§ MATERIAL PROVIDED:
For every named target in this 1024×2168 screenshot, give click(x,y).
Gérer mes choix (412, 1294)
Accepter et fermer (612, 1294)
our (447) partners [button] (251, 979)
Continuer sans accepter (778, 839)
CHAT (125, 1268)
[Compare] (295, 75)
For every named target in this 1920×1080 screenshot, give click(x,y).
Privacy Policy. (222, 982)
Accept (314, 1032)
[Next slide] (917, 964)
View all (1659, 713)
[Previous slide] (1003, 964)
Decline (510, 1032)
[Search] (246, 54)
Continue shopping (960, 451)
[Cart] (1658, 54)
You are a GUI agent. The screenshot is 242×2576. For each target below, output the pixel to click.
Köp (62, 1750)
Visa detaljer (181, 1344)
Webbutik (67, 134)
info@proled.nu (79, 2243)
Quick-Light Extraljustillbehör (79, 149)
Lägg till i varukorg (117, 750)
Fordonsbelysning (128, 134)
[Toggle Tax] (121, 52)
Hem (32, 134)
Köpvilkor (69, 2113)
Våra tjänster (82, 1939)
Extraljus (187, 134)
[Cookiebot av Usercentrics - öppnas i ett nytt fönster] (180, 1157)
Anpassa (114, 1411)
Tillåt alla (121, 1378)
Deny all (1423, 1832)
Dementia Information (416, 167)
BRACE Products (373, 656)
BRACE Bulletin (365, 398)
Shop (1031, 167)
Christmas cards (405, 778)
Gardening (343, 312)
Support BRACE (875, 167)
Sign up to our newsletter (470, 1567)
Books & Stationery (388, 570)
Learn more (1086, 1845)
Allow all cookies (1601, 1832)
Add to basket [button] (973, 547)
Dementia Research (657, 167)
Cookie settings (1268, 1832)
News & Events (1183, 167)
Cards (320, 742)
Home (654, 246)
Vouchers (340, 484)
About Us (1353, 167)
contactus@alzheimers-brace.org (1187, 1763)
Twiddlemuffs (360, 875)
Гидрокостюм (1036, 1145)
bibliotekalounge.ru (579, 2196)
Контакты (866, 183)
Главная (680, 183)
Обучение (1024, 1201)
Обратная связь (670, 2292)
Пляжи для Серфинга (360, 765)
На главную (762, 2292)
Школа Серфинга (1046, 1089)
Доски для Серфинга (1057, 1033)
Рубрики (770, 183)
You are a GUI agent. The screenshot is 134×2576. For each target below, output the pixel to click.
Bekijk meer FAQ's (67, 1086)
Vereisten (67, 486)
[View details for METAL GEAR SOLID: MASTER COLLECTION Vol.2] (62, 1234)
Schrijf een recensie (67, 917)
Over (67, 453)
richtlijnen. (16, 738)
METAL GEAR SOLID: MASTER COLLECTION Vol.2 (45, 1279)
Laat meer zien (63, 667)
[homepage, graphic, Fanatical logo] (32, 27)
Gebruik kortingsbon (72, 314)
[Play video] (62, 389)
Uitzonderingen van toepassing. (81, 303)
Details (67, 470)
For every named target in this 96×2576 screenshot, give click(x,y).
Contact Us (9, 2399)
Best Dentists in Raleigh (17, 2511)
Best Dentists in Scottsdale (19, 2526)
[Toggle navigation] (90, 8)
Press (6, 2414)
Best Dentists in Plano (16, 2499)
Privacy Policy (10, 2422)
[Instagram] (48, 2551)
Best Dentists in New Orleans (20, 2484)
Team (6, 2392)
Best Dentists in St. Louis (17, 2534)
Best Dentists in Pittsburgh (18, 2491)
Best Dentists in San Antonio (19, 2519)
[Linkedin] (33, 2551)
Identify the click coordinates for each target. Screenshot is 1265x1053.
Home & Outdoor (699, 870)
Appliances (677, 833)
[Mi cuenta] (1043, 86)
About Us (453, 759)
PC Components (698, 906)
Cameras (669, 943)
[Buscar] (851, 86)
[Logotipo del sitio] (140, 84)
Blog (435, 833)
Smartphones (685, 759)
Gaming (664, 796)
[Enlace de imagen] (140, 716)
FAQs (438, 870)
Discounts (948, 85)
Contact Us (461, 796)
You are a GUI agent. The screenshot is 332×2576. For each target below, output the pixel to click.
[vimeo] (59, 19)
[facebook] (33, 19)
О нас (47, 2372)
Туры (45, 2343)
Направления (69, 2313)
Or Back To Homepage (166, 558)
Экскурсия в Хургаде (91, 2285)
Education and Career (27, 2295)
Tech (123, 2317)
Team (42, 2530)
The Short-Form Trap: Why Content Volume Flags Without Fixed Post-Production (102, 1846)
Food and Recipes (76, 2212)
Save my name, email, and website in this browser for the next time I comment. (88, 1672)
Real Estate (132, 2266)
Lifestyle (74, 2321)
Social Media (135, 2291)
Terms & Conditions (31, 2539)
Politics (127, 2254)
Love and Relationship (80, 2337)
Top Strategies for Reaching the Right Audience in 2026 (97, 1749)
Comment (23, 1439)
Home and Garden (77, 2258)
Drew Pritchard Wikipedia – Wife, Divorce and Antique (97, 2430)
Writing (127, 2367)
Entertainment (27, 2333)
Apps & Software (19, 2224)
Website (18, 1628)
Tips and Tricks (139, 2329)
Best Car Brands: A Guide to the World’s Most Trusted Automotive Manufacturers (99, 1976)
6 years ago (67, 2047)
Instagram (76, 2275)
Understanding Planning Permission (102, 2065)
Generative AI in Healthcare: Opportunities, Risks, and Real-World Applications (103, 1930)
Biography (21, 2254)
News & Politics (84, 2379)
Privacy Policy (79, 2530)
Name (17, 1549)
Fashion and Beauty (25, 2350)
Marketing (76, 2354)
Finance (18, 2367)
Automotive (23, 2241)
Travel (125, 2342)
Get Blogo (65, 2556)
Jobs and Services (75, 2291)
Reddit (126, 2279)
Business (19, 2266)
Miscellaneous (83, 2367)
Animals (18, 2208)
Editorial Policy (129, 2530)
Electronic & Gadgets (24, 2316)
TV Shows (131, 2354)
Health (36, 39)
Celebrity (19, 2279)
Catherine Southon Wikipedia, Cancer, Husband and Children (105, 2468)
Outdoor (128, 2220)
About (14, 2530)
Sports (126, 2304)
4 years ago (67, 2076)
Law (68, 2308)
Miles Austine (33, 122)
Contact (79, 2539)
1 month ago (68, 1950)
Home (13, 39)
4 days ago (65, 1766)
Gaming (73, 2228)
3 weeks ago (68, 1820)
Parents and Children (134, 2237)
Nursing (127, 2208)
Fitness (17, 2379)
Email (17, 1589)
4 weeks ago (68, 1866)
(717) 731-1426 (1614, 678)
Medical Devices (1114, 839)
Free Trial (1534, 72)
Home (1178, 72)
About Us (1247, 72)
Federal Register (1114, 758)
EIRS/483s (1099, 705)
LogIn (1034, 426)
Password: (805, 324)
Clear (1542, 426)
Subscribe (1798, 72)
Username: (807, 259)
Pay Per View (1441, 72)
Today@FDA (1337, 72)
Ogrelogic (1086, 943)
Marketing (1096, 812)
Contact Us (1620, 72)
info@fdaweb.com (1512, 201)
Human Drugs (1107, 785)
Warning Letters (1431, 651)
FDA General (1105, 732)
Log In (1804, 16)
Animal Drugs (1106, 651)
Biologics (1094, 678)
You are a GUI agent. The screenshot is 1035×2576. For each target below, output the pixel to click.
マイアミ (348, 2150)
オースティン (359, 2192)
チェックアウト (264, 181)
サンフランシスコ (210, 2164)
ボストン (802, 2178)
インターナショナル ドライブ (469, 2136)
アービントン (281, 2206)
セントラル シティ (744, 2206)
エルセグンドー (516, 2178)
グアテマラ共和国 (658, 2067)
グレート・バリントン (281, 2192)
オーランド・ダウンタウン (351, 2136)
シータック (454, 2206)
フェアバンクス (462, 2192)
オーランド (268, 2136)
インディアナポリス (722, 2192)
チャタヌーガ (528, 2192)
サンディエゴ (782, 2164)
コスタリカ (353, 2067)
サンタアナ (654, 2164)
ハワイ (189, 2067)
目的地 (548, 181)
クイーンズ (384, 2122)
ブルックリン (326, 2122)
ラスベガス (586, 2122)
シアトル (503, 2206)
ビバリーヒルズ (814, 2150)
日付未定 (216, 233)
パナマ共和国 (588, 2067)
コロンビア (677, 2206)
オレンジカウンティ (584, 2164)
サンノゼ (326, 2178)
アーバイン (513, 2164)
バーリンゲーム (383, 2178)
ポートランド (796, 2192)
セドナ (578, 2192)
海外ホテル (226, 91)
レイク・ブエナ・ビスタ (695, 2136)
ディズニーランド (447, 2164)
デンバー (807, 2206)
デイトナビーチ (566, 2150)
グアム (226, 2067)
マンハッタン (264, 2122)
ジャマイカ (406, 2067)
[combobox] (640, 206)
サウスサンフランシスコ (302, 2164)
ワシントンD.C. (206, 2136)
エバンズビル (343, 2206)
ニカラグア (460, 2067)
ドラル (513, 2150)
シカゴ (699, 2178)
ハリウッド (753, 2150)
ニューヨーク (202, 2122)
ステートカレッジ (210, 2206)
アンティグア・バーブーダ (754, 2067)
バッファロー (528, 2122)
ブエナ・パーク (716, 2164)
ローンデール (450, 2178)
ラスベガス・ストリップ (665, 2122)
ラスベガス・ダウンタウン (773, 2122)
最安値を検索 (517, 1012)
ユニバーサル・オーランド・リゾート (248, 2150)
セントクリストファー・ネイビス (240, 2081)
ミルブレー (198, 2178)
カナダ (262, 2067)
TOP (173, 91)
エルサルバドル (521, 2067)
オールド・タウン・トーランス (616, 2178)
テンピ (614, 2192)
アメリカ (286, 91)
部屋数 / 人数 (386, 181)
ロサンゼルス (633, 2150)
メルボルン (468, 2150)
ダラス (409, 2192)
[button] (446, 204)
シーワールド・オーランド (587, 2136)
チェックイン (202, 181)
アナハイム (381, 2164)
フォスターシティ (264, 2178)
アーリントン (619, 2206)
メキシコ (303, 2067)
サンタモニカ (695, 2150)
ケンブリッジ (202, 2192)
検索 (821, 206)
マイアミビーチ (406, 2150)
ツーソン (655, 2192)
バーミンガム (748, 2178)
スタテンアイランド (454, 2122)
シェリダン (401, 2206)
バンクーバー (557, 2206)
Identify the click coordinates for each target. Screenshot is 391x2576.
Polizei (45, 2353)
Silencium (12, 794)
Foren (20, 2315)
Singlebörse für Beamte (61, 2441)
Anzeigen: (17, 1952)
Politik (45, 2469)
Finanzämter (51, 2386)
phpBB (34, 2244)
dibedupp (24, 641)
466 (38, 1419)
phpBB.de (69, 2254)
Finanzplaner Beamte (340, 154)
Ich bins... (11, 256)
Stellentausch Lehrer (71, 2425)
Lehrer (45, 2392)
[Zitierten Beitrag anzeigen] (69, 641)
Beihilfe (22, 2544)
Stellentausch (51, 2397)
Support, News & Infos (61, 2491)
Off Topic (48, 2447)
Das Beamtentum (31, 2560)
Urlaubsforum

§ TASK STATEMENT:
Show every line above in which the word "オーランド" occurs.

§ ANSWER TO THIS TASK:
オーランド・ダウンタウン (351, 2136)
オーランド (268, 2136)
ユニバーサル・オーランド・リゾート (248, 2150)
シーワールド・オーランド (587, 2136)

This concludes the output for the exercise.